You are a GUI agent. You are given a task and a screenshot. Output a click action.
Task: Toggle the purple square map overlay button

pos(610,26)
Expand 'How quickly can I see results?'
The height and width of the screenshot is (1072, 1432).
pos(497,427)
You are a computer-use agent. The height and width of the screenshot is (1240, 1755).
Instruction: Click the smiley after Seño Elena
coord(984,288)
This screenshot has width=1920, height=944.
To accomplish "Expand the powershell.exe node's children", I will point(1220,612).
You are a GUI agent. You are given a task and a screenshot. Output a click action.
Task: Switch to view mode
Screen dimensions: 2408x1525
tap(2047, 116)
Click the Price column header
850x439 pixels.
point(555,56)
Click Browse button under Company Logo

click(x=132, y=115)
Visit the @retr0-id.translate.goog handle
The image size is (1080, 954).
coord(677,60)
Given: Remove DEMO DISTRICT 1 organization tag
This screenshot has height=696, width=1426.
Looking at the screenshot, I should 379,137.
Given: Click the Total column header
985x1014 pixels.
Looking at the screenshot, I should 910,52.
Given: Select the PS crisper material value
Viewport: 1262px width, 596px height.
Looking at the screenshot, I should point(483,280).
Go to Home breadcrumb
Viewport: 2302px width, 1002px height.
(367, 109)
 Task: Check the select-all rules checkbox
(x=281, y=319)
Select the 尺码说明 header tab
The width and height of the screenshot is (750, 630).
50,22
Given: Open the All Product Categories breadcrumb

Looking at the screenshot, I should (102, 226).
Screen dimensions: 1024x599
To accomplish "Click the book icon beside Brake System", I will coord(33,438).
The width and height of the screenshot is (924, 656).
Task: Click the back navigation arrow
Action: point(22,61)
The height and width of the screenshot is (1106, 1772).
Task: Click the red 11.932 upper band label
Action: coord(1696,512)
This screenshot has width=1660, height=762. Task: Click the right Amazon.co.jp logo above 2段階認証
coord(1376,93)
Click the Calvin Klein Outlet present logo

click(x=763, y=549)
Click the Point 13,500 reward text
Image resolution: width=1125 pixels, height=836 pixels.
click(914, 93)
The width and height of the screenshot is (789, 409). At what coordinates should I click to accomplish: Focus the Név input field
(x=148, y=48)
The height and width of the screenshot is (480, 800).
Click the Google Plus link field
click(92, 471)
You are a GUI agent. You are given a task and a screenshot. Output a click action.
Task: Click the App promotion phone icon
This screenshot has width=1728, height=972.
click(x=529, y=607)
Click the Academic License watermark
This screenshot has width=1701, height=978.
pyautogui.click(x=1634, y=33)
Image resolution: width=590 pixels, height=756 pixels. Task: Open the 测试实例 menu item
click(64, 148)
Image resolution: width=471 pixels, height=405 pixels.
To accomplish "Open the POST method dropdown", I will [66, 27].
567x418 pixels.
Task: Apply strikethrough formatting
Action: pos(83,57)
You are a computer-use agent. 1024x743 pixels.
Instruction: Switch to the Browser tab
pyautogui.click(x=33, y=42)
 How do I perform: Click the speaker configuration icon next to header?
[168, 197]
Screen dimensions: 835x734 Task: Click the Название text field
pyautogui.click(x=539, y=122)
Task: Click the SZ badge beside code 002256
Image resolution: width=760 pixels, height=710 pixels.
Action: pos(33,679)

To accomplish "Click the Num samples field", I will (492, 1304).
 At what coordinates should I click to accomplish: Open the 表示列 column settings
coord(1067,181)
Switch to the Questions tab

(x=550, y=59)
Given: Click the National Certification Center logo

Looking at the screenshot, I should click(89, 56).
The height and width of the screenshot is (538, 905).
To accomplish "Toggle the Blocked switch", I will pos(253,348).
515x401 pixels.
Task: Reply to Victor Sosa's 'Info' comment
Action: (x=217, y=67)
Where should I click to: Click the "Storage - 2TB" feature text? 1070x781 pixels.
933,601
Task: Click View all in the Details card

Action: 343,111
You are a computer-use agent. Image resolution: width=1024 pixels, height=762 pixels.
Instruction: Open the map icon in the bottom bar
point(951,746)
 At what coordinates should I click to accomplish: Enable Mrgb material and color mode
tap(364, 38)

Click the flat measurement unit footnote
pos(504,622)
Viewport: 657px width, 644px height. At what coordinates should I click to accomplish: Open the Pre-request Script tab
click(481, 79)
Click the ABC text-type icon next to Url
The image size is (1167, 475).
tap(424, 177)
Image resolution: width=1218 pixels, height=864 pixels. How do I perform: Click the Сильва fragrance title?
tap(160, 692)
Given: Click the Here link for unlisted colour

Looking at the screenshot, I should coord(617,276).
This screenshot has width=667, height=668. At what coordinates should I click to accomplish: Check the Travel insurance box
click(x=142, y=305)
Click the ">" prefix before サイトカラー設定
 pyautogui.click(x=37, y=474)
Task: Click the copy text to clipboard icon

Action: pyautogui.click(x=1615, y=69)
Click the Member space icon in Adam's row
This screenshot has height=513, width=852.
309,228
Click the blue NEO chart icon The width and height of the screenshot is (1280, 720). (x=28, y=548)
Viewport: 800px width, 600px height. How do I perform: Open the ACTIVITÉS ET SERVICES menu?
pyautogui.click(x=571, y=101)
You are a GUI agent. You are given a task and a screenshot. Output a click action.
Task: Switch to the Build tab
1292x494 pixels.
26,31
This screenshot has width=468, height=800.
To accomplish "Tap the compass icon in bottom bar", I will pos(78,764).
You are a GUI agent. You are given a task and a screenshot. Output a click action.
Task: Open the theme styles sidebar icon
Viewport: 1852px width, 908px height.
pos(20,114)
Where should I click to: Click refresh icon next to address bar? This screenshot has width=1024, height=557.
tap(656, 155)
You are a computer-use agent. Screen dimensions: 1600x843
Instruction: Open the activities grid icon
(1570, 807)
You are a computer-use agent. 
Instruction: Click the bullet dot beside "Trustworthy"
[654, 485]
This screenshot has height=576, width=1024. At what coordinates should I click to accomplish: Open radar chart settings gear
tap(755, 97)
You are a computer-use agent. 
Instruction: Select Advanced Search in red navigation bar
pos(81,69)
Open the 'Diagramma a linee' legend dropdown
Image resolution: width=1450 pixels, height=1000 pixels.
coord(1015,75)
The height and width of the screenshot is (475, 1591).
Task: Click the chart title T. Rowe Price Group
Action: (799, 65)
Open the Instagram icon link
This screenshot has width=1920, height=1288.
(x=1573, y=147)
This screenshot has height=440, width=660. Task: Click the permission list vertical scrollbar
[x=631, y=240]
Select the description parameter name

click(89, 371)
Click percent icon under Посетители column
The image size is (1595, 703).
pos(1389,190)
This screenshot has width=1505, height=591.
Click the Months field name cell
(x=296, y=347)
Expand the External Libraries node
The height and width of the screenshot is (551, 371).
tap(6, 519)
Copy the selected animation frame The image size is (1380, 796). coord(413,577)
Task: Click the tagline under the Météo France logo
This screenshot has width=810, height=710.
--*--
Assigned task:
Your reply must reproduce all records above exactly.

Exercise response:
You are a GUI agent. You are given a task and a screenshot. Output a click action.
Task: Toggle the purple square map overlay button

pos(610,26)
Expand 'How quickly can I see results?'
The height and width of the screenshot is (1072, 1432).
pos(497,427)
You are a computer-use agent. The height and width of the screenshot is (1240, 1755).
Instruction: Click the smiley after Seño Elena
coord(984,288)
This screenshot has width=1920, height=944.
To accomplish "Expand the powershell.exe node's children", I will point(1220,612).
You are a GUI agent. You are given a task and a screenshot. Output a click action.
Task: Switch to view mode
Screen dimensions: 2408x1525
tap(2047, 116)
Click the Price column header
850x439 pixels.
point(555,56)
Click Browse button under Company Logo

click(x=132, y=115)
Visit the @retr0-id.translate.goog handle
The image size is (1080, 954).
coord(677,60)
Given: Remove DEMO DISTRICT 1 organization tag
This screenshot has height=696, width=1426.
Looking at the screenshot, I should 379,137.
Given: Click the Total column header
985x1014 pixels.
Looking at the screenshot, I should 910,52.
Given: Select the PS crisper material value
Viewport: 1262px width, 596px height.
Looking at the screenshot, I should point(483,280).
Go to Home breadcrumb
Viewport: 2302px width, 1002px height.
(367, 109)
 Task: Check the select-all rules checkbox
(x=281, y=319)
Select the 尺码说明 header tab
The width and height of the screenshot is (750, 630).
50,22
Given: Open the All Product Categories breadcrumb

Looking at the screenshot, I should (102, 226).
Screen dimensions: 1024x599
To accomplish "Click the book icon beside Brake System", I will coord(33,438).
The width and height of the screenshot is (924, 656).
Task: Click the back navigation arrow
Action: point(22,61)
The height and width of the screenshot is (1106, 1772).
Task: Click the red 11.932 upper band label
Action: coord(1696,512)
This screenshot has width=1660, height=762. Task: Click the right Amazon.co.jp logo above 2段階認証
coord(1376,93)
Click the Calvin Klein Outlet present logo

click(x=763, y=549)
Click the Point 13,500 reward text
Image resolution: width=1125 pixels, height=836 pixels.
click(914, 93)
The width and height of the screenshot is (789, 409). At what coordinates should I click to accomplish: Focus the Név input field
(x=148, y=48)
The height and width of the screenshot is (480, 800).
Click the Google Plus link field
click(92, 471)
You are a GUI agent. You are given a task and a screenshot. Output a click action.
Task: Click the App promotion phone icon
This screenshot has width=1728, height=972.
click(x=529, y=607)
Click the Academic License watermark
This screenshot has width=1701, height=978.
pyautogui.click(x=1634, y=33)
Image resolution: width=590 pixels, height=756 pixels. Task: Open the 测试实例 menu item
click(64, 148)
Image resolution: width=471 pixels, height=405 pixels.
To accomplish "Open the POST method dropdown", I will [66, 27].
567x418 pixels.
Task: Apply strikethrough formatting
Action: pos(83,57)
You are a computer-use agent. 1024x743 pixels.
Instruction: Switch to the Browser tab
pyautogui.click(x=33, y=42)
 How do I perform: Click the speaker configuration icon next to header?
[168, 197]
Screen dimensions: 835x734 Task: Click the Название text field
pyautogui.click(x=539, y=122)
Task: Click the SZ badge beside code 002256
Image resolution: width=760 pixels, height=710 pixels.
Action: pos(33,679)

To accomplish "Click the Num samples field", I will (492, 1304).
 At what coordinates should I click to accomplish: Open the 表示列 column settings
coord(1067,181)
Switch to the Questions tab

(x=550, y=59)
Given: Click the National Certification Center logo

Looking at the screenshot, I should click(89, 56).
The height and width of the screenshot is (538, 905).
To accomplish "Toggle the Blocked switch", I will pos(253,348).
515x401 pixels.
Task: Reply to Victor Sosa's 'Info' comment
Action: (x=217, y=67)
Where should I click to: Click the "Storage - 2TB" feature text? 1070x781 pixels.
933,601
Task: Click View all in the Details card

Action: 343,111
You are a computer-use agent. Image resolution: width=1024 pixels, height=762 pixels.
Instruction: Open the map icon in the bottom bar
point(951,746)
 At what coordinates should I click to accomplish: Enable Mrgb material and color mode
tap(364, 38)

Click the flat measurement unit footnote
pos(504,622)
Viewport: 657px width, 644px height. At what coordinates should I click to accomplish: Open the Pre-request Script tab
click(481, 79)
Click the ABC text-type icon next to Url
The image size is (1167, 475).
tap(424, 177)
Image resolution: width=1218 pixels, height=864 pixels. How do I perform: Click the Сильва fragrance title?
tap(160, 692)
Given: Click the Here link for unlisted colour

Looking at the screenshot, I should coord(617,276).
This screenshot has width=667, height=668. At what coordinates should I click to accomplish: Check the Travel insurance box
click(x=142, y=305)
Click the ">" prefix before サイトカラー設定
 pyautogui.click(x=37, y=474)
Task: Click the copy text to clipboard icon

Action: pyautogui.click(x=1615, y=69)
Click the Member space icon in Adam's row
This screenshot has height=513, width=852.
309,228
Click the blue NEO chart icon The width and height of the screenshot is (1280, 720). (x=28, y=548)
Viewport: 800px width, 600px height. How do I perform: Open the ACTIVITÉS ET SERVICES menu?
pyautogui.click(x=571, y=101)
You are a GUI agent. You are given a task and a screenshot. Output a click action.
Task: Switch to the Build tab
1292x494 pixels.
26,31
This screenshot has width=468, height=800.
To accomplish "Tap the compass icon in bottom bar", I will pos(78,764).
You are a GUI agent. You are given a task and a screenshot. Output a click action.
Task: Open the theme styles sidebar icon
Viewport: 1852px width, 908px height.
pos(20,114)
Where should I click to: Click refresh icon next to address bar? This screenshot has width=1024, height=557.
tap(656, 155)
You are a computer-use agent. Screen dimensions: 1600x843
Instruction: Open the activities grid icon
(1570, 807)
You are a computer-use agent. 
Instruction: Click the bullet dot beside "Trustworthy"
[654, 485]
This screenshot has height=576, width=1024. At what coordinates should I click to accomplish: Open radar chart settings gear
tap(755, 97)
You are a computer-use agent. 
Instruction: Select Advanced Search in red navigation bar
pos(81,69)
Open the 'Diagramma a linee' legend dropdown
Image resolution: width=1450 pixels, height=1000 pixels.
coord(1015,75)
The height and width of the screenshot is (475, 1591).
Task: Click the chart title T. Rowe Price Group
Action: (799, 65)
Open the Instagram icon link
This screenshot has width=1920, height=1288.
(x=1573, y=147)
This screenshot has height=440, width=660. Task: Click the permission list vertical scrollbar
[x=631, y=240]
Select the description parameter name

click(89, 371)
Click percent icon under Посетители column
The image size is (1595, 703).
pos(1389,190)
This screenshot has width=1505, height=591.
Click the Months field name cell
(x=296, y=347)
Expand the External Libraries node
The height and width of the screenshot is (551, 371).
tap(6, 519)
Copy the selected animation frame The image size is (1380, 796). coord(413,577)
Task: Click the tagline under the Météo France logo
This screenshot has width=810, height=710.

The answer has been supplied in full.